For some deals, the main value driver is the ML/AI. For such deals, it’s not worth looking beyond ML/AI unless and until the ML/AI checks out. We often review ML/AI up front and tell you if there’s enough “there there” to warrant continued interest.

Phase I answers usually available within 8 days and does not require source code access.

ML/AI During Full Technology Due Diligence

For most deals, ML/AI is simply part of technology due diligence along with other areas like security, scalability, open source, etc…

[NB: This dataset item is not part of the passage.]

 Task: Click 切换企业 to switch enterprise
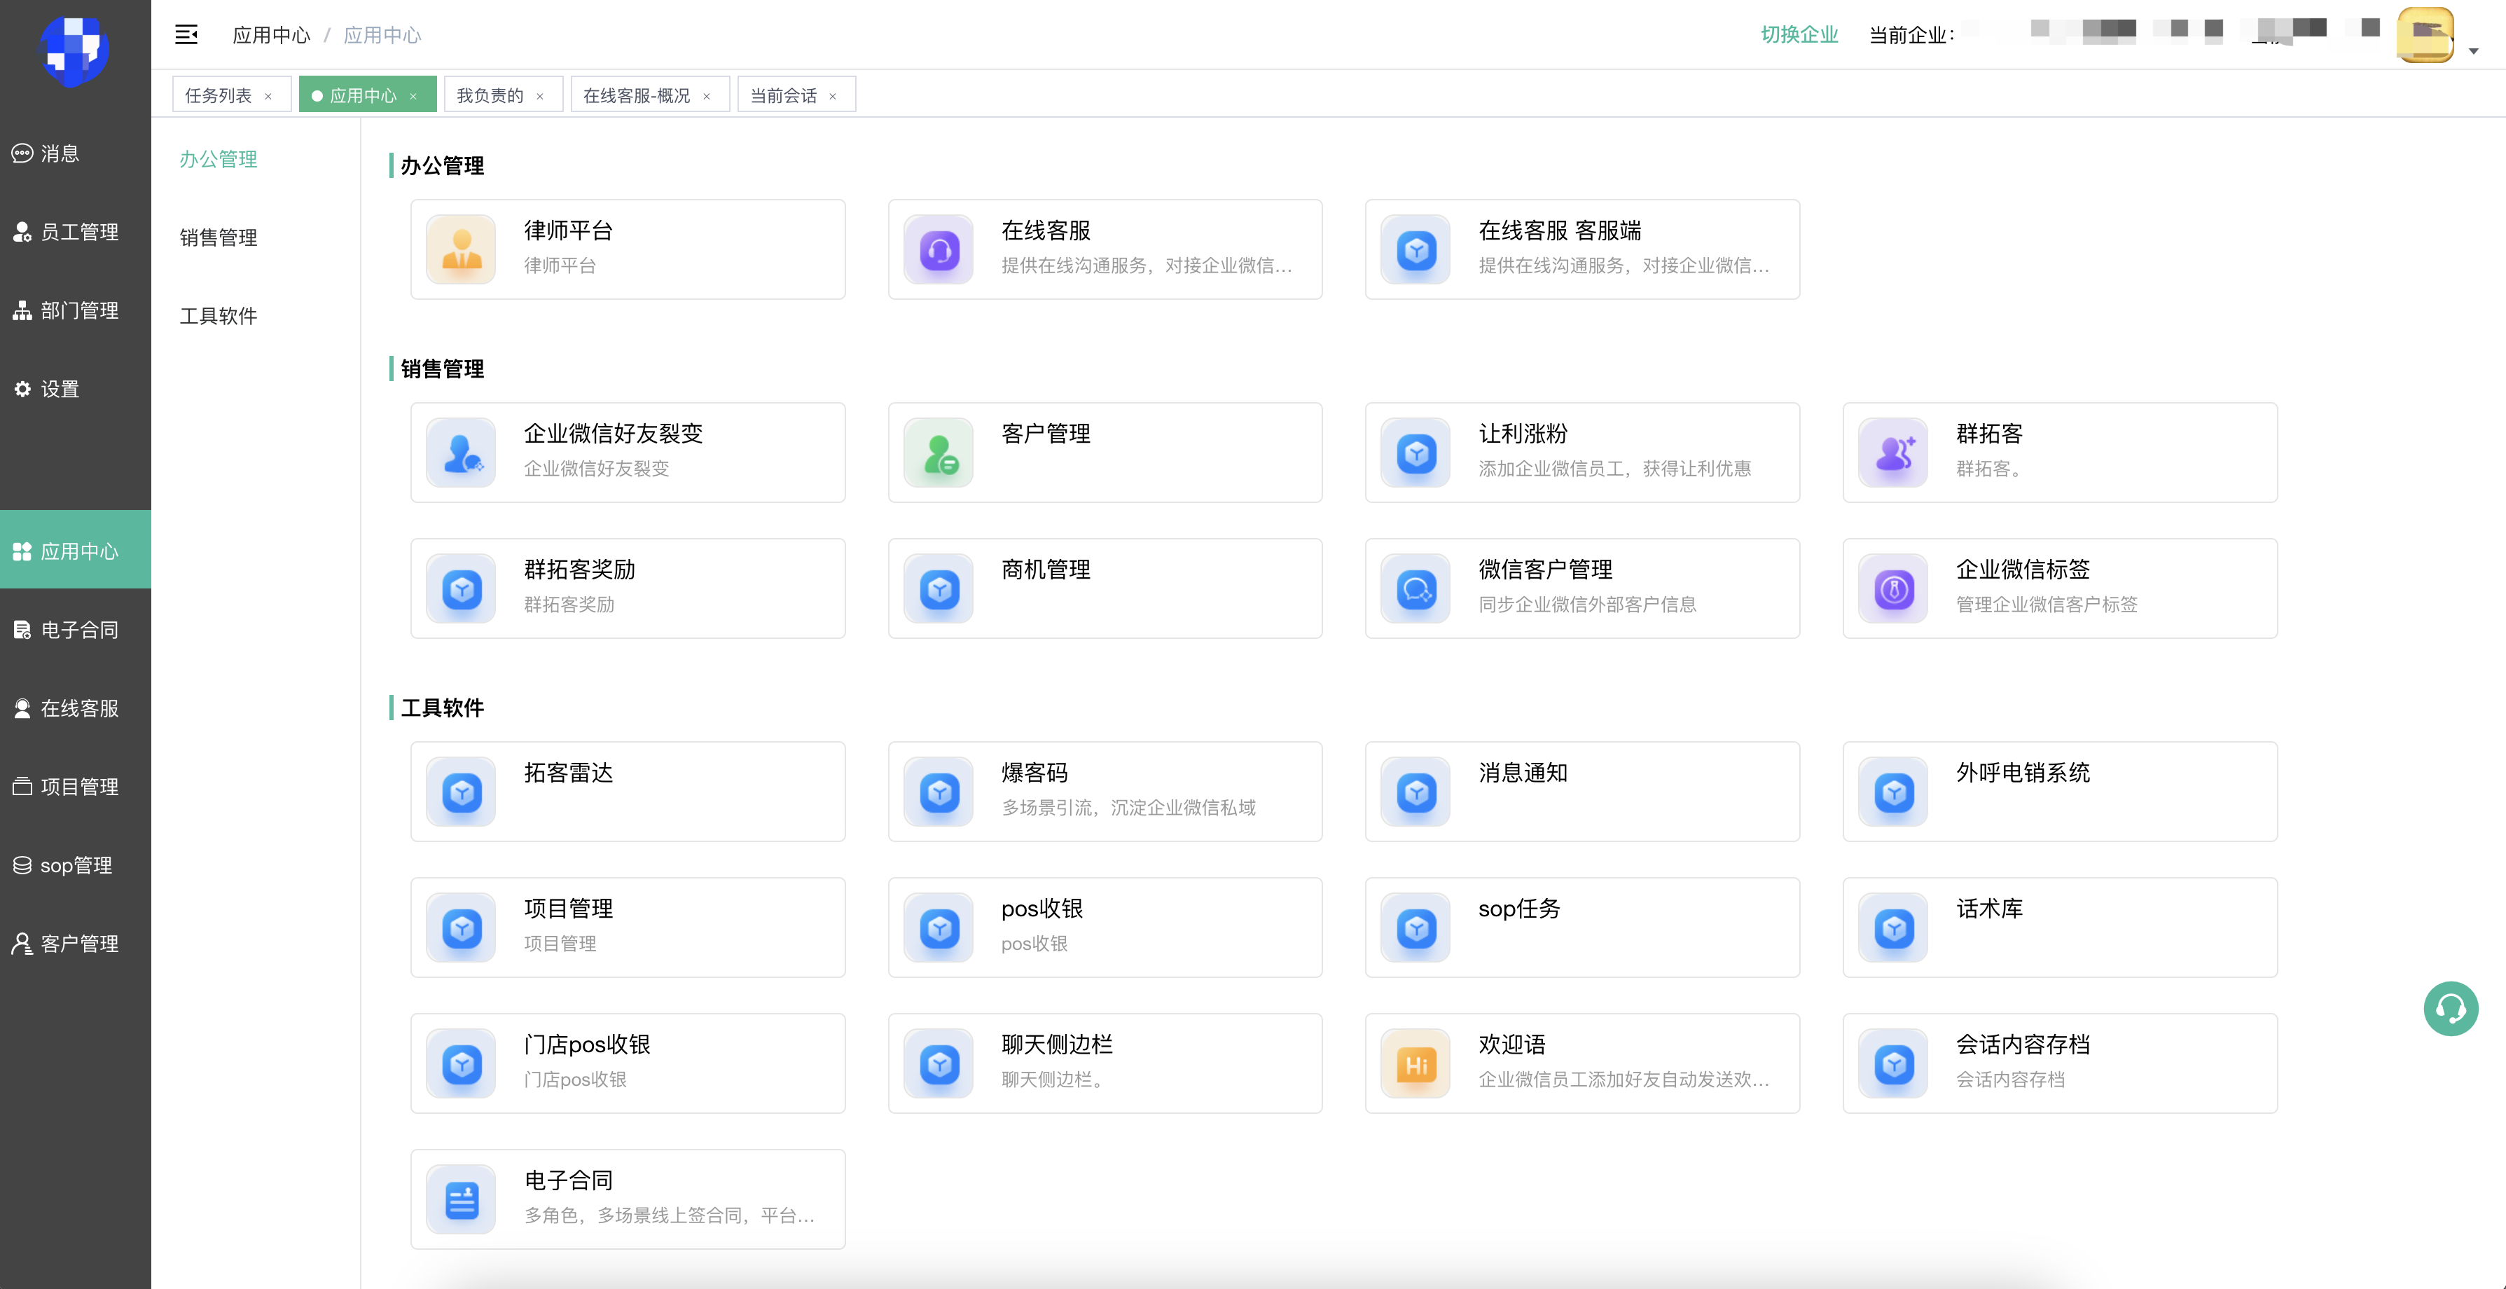1799,35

Note: ML/AI often implicates privacy issues under the GDPR and HIPAA, which can sometimes undermine or challenge certain business models.  We review privacy regime constraints during full technology due diligence.

Case Studies

Machine Learning / Artificial Intelligence (ML/AI) risk isn’t often a risk per se. More accurately, the issue is overinflated valuations based on dubious ML/AI claims. The exception is regulated industries, such as health care and credit scoring, where incorrect algorithms can cause bodily or financial harm, which in turn can result significant negative reputation, regulatory interest or liability.
Not Really ML and Not Really That Good
Target was in the litigation e-discovery space, parsing SEC and other rigid-form documents. We were asked for an initial “is it real?” machine learning / artificial intelligence (ML/AI) assessment. We found two serious problems: a) some of what they we’re calling “machine learning” was actually heuristic models and sophisticated rules engines; these can sometimes be applied to similar problem sets as machine learning, but are not machine learning as claimed; and b) the ML/AI they did have was typical for, say, an undergraduate student and riddled with bias and overfitting errors the team didn’t realize were there. Client pulled the plug and walked away.
Basic But Solid: Right Tools, Right Models
Target was in robotic process automation (RPA) space and was using ML/AI to watch employee tasks and then intelligently mimic. We found the ML/AI to be real but average for, say, someone with 2-3 professional years’ experience. Target used the right tools, understood which data features mattered most, and built privacy into training sets from the start. But target was using simplistic models and lacked accuracy feedback mechanisms. Client proceeded to next stage of due diligence (and ultimately concluded the deal after further due diligence).
Don't Be Fooled By Lots of PhD's
Target was in end-point security space using artificial intelligence to block intrusions by finding anomalous device behavior. Target had recently signed long-term services contract with an “ML company” with a dozen PhD’s who claimed sophisticated ML expertise. But the claims were untrue and despite the high number of PhD’s in math and statistics, not one had more than a few month’s of self-taught experience in ML/AI. Client proceed with the deal with target terminating the “ML company” contract and agreeing to build new and real ML/AI capabilities in-house within 12 months.